Berry Bengali: Blog Post 1

Alex Berry, Jason Chan, Hyunjoon Lee

Brown University Data Science Initiative
DATA 2040: Deep Learning
February 18th, 2020

Bengali.AI Handwritten Grapheme Classification Kaggle Competition

This is the first blog post by our team, Berry Bengali, participating in the Bengali AI Kaggle competition, whose link can be found here.

This project involves classifying handwritten characters of the Bengali alphabet, similar to classifying integers in the MNIST data set. In particular, the Bengali alphabet is broken down into three components for each grapheme, or character: 1) the root, 2) the vowel diacritic, 3) the consonant diacritic, where a diacritic is similar to an accent. The goal is the create a classification model that can classify each of these three components of a handwritten grapheme, and the final result is measured using the recall metrics, with double weight given to classification of the root.

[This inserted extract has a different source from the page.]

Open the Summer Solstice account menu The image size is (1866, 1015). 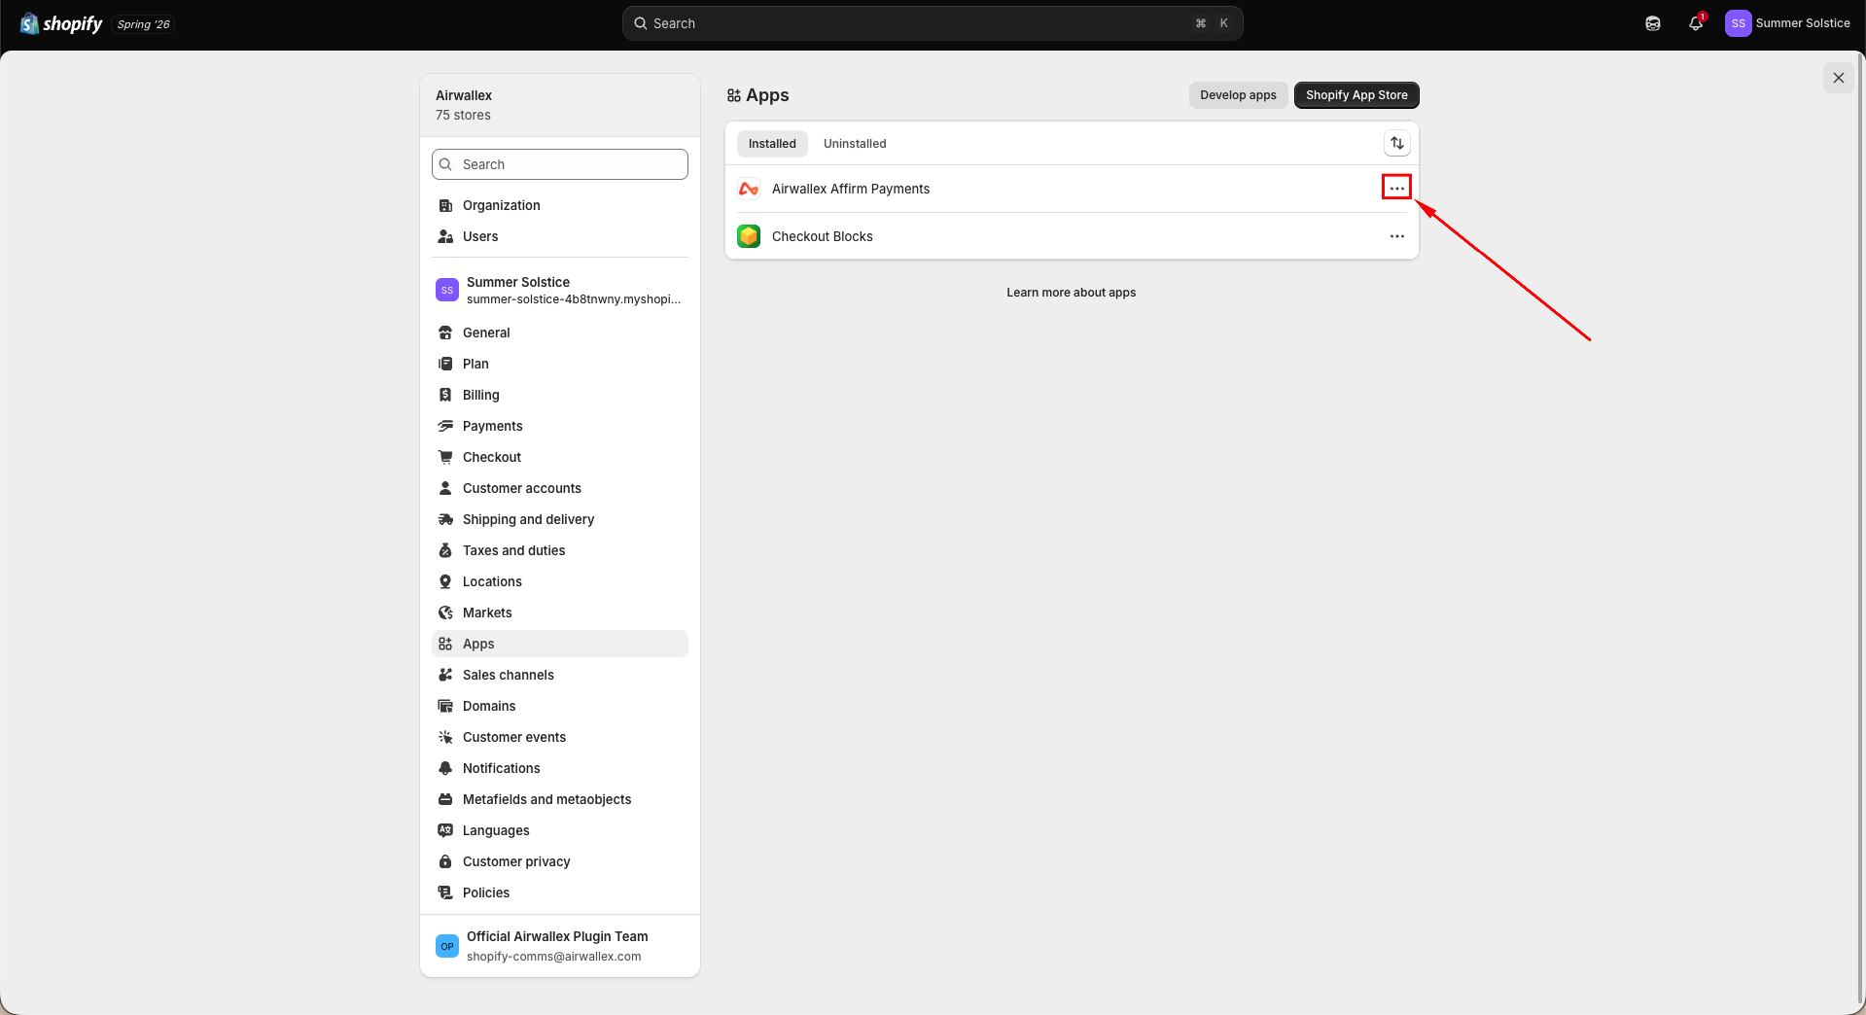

Before we begin working on a baseline model, we decided to perform some exploratory data analysis in order to understand the data better. In particular, we are working with several types of data. Firstly, we have a training csv file which lists the correct root, vowel diacritic, and consonant diacritic, for each one of the training graphemes. These graphemes have an id which corresponds to image data, originally saved in parquet form, but we then parce them into png's to be more accessible in building a neural network and visualizing the data.

Exploratory Data Analysis (EDA) in the Training Set

There are 2 types of training data: labels and images. For each id, we have an image data in train_image_data.parquet and label data in train.csv. There are total of 200840 samples, where each each image of Bengali consists of 32330 pixels (approx. 137 x 236), and 3 labels: grapheme_root, vowel_diacritic, and consonant_diacritic. We also downloaded kalpurush font to make sure the actual bengali graphemes are displayed rather than messy unicode.

train_df = pd.read_csv('train.csv')
train_df.head()

Unique Values

We explored the number of unique grapheme roots, vowel diacritic, and consonant diacritic.

# number of unique values
print(f'Number of unique grapheme roots: {train_df["grapheme_root"].nunique()}')
print(f'Number of unique vowel diacritic: {train_df["vowel_diacritic"].nunique()}')
print(f'Number of unique consonant diacritic: {train_df["consonant_diacritic"].nunique()}')

Number of unique grapheme roots: 168
Number of unique vowel diacritic: 11
Number of unique consonant diacritic: 7

Most/Least Common Characters for each Component

1. Top 10 Grapheme Roots

We looked at the graphemes with top 10 most common roots. Their grapheme root IDs were [72, 64, 13, 107, 23, 96, 113, 147, 133, 115].

def get_n(df, field, n, ascend=False):
  return pd.DataFrame(df[field].value_counts(ascending=ascend))[:n].rename_axis('id').reset_index()

get_n(train_df, "grapheme_root", 10)

# top 10 most common grapheme roots
top_10_roots = get_n(train_df, 'grapheme_root', 10)
sorted_indices = top_10_roots.sort_values(by="grapheme_root", ascending=False)["id"].tolist()
# would have prefered to use "component" instead of "index", but unicode isn't supported in the plot
sns.barplot(x="id", y="grapheme_root", data=top_10_roots, order = sorted_indices).set_title("10 Most Common Roots by ID")

The following figure is 5 samples of grapheme for each IDs of 10 most commont roots.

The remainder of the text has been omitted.